Oh God cassandre plenty of opportunities in clearing though - fingers crossed for him

Thanks Ginge

TattiePants · 17/08/2023 12:06

@cassandre sorry to hear your son didn’t get his place at uni. Fingers crossed he finds something he really wants to do through clearing. DS has gone into school with his friends and I’m sitting in the car trying not to look like a nervous wreck!

BestIsWest · 17/08/2023 12:11

Oh god @cassandre and @TattiePants - throwbacks to DD not getting her grades 12 years ago, long story but she got in through clearing and was really happy there. I was in a hospital bed after an accident and could do nothing but wait to hear. Good luck to you all.

Tarahumara · 17/08/2023 12:15

I'm on the other side of the fence - doing a stint on the clearing hotline! Good luck to your son @TattiePants and @cassandre I hope yours finds something he really wants to do.

GrannieMainland · 17/08/2023 13:13

So sorry that you are having a hard time @EineReiseDurchDieZeit

Sending good wishes to all getting exam results today, what a stressful period of life that is for teenagers.

@Owlbookend I think it was me raving about I Have Some Questions For You! I loved it, but think your criticisms are all very valid. It's certainly imperfect with too much going on.

SilverShadowNight · 17/08/2023 13:26

@cassandre and others with A level results. My son was affected by the covid predicted grades and his results dropped 2 grades from his mocks. He had to go through clearing and a special application to get his university place - it was all very stressful at the time.

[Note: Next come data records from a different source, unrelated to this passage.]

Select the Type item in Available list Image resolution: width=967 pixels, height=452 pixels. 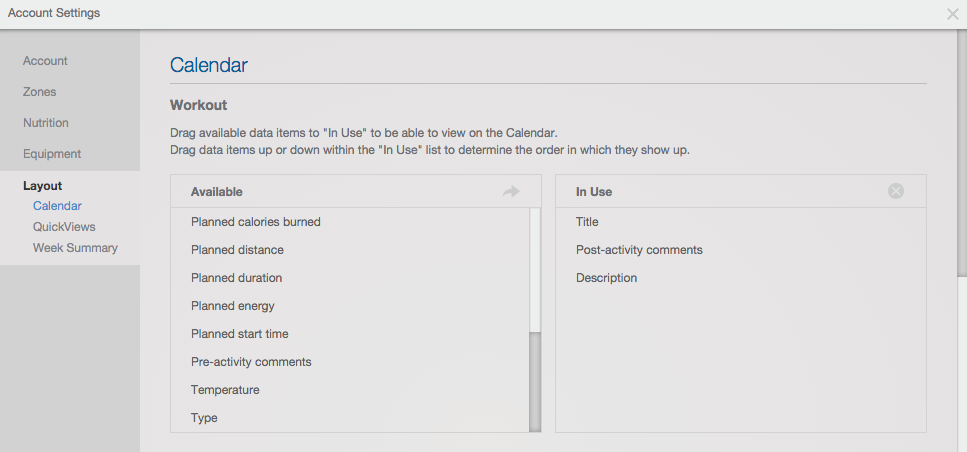click(x=350, y=418)
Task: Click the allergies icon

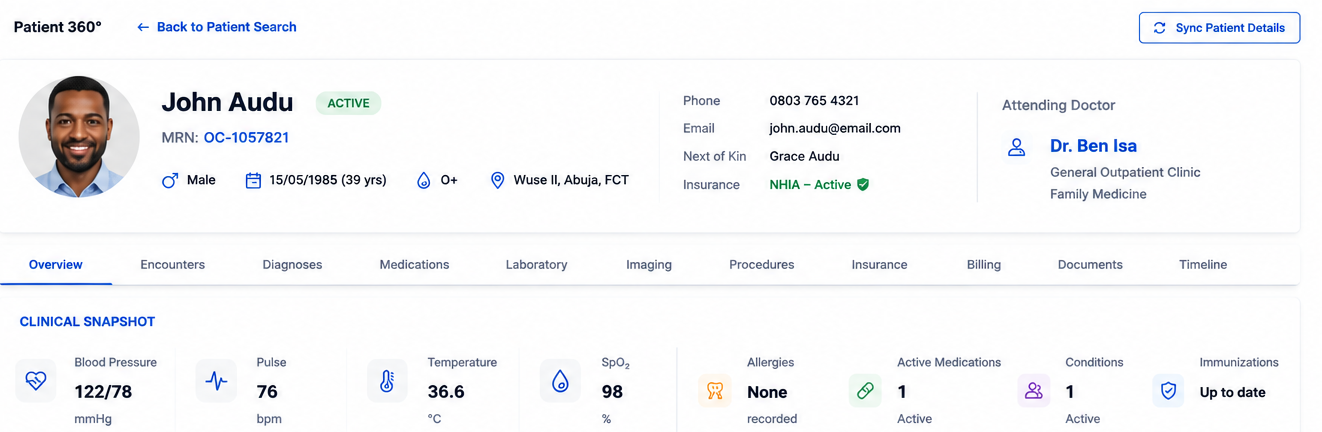Action: pyautogui.click(x=714, y=391)
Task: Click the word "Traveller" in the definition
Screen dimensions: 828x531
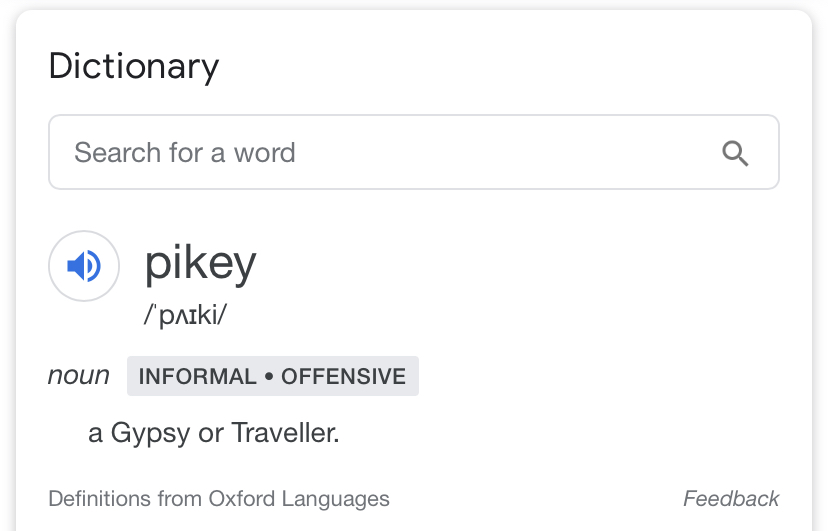Action: [285, 433]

He graduated this year with a 2.1. His A levels being disappointing were a real wake up call for him and he ended up doing really well.

I hope that things work out well for all of you in this situation.

Terpsichore · 17/08/2023 13:34

Stressful times for lots of us on here. Good wishes to all and tightly crossed fingers where appropriate.

MaudOfTheMarches · 17/08/2023 13:57

Good luck to everyone going through clearing today - I see it from the other side (manning a clearing hotline) and I feel for you and your DCs. It does all work out in the end, in the vast majority of cases, though for young people going through it I can imagine it must feel incredibly stressful.

Eine sorry you've been feeling down, best wishes. Glad you've got started on some reading again and hope that gives you a bit of an escape.

@Boiledeggandtoast Gulag is an incredible book - I've mentioned before on here that I have a relative who went through what Anne Applebaum describes, and I think the book does justice to her experience.

TattiePants · 17/08/2023 14:29

Well DS did much better than he thought in Business Studies, didn't pass Geography and there wasn't an AS Level for Environmental Science. He's disappointed for Geography as that used to be his favourite subject but he's really not enjoyed the human geography modules this year. We'll have a chat with his teacher when he's back in September and see what they think. There's always he option to drop geography as he knows he doesn't want to go to uni.

He has SEN and really struggled with anxiety and panic attacks this year plus he was badly assaulted in sixth form at Christmas so he's done really well just getting up and going to school every day.